Wikipedia trust coloring demo

I love wikipedia, it is a comfortable hole that I fall into a lot and find it very hard to get back out of. In many way like 6 degrees of Kevin Bacon, I seem to inexorably coming back to pages dealing with Star Trek or Nazi Germany, maybe that says more about the user rather than wikipedia.

Most of the time when reading pages I don’t feel there is any reason to doubt what I am reading (I have proof-read some Star Trek articles for quality and have yet to find an error). However there are some pages, politicians, Scientology etc. that you just know you cannot believe by faith alone. It is a problem and I have covered the issue of wikipedia reputation before. It is good to know that other people are working on solving this problem.

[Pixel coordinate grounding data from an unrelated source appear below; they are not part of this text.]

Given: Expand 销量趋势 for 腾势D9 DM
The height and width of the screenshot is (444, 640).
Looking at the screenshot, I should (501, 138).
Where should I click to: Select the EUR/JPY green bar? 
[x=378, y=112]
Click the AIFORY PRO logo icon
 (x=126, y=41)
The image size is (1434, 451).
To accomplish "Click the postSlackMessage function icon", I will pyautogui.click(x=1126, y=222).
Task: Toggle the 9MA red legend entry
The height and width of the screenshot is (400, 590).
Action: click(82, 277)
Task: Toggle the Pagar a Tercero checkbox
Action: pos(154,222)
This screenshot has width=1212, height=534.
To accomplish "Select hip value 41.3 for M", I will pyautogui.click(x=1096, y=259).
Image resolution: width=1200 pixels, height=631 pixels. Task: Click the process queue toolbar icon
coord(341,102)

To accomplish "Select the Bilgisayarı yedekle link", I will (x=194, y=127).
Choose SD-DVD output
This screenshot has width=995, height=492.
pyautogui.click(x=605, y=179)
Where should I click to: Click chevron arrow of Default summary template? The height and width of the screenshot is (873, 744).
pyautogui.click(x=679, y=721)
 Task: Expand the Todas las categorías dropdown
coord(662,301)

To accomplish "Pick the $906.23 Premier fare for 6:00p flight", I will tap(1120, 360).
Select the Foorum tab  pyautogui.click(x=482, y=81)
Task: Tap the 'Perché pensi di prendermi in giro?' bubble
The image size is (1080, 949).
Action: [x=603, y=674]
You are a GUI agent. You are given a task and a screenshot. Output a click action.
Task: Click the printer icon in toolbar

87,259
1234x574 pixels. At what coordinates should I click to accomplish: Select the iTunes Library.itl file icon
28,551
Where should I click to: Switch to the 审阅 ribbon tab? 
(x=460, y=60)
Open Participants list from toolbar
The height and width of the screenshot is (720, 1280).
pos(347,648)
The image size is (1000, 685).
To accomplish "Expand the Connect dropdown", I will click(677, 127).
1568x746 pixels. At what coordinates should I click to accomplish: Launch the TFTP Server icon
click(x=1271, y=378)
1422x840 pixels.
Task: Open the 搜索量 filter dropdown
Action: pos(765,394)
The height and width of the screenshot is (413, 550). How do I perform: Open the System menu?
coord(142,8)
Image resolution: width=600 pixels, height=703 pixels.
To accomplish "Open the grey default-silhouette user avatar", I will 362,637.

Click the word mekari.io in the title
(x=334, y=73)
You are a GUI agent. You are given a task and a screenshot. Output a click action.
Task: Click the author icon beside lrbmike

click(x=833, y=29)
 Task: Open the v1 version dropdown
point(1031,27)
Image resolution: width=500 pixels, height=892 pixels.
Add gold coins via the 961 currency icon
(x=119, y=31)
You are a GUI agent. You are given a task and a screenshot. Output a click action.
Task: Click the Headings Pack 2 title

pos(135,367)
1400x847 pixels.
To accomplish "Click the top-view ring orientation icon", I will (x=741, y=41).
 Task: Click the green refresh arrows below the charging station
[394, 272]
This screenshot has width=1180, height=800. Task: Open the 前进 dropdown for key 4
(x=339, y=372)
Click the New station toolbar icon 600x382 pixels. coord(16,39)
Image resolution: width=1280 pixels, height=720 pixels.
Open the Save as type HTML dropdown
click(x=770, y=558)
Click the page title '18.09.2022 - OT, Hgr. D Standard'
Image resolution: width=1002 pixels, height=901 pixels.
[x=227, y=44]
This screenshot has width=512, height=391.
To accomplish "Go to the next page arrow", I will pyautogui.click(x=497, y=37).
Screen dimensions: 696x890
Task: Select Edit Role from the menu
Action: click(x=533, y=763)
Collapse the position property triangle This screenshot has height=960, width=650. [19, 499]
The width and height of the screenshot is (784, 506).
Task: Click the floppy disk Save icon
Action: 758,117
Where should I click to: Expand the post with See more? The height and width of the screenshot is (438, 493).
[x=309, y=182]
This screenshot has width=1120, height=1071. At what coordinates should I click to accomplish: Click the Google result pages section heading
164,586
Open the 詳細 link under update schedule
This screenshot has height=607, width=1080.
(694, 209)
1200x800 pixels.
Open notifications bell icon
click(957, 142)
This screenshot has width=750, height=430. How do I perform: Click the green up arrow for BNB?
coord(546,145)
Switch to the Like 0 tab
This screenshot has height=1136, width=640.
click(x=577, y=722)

The tack that they have taken is similar to the idea that I proposed (even though it is probably self evident) which is to give a user a rating based on the work contributed, but also what survives edits. As a result words on a specific page are color coded based on the user who added it and their reputation. I like their color coding, it is a lot more subtle than I thought could be done and I think it works. If nothing else it is a very good way of highlighting what is contention and bringing eyes to bare to at least help resolve it. I can’t wait to see this deployed.

Wikipedia Reputation

It seems like every month there is a slashdot article on the validity and trustability of wikipedia

Wikipedia and the Politics of Verification
Is Wikipedia Failing?
A Wikipedia Without Graffiti
Long-Term Wikipedia Vandalism Exposed

It took me a while to find it again but way back in september 2006 Tom Cross posted a very interesting article, in First Monday, on a possible reputation systems to limit the effects of vandalism on public wikis. It was very informative then and I think that something like this is even more relevant now :

Puppy smoothies: Improving the reliability of open, collaborative wikis

The slashdot post is here :

Could a Reputation System Improve Wikipedia?

The gist of the research is that on each wiki page the content of the page is colored coded to mark the freshness (or age) of the all the text on the page. The older the text the longer it has survived unedited and the greater likelihood that it has survived many eyes looking at it.

If I could add at all to this excellent piece of research it would be that there may be a way to color code relative to the user that edited the text. Imagine a rating system that measures every edit a user makes versus the number of corrections made to that user’s edits. This is somewhat similar to the ebay model of buyer and seller feedback. However instead of trying to get a edit positively feedback (Fast payment, super customer. Thank you.) it is just the survivability of an edit that is positive feedback and should someone change your edit, even for spelling, then you rating should go down by the proportion of changes to the original edit size. So if some one correct 20% of the original edit the postive effect of the original edit is only 80% the effect of an uncorrected edit.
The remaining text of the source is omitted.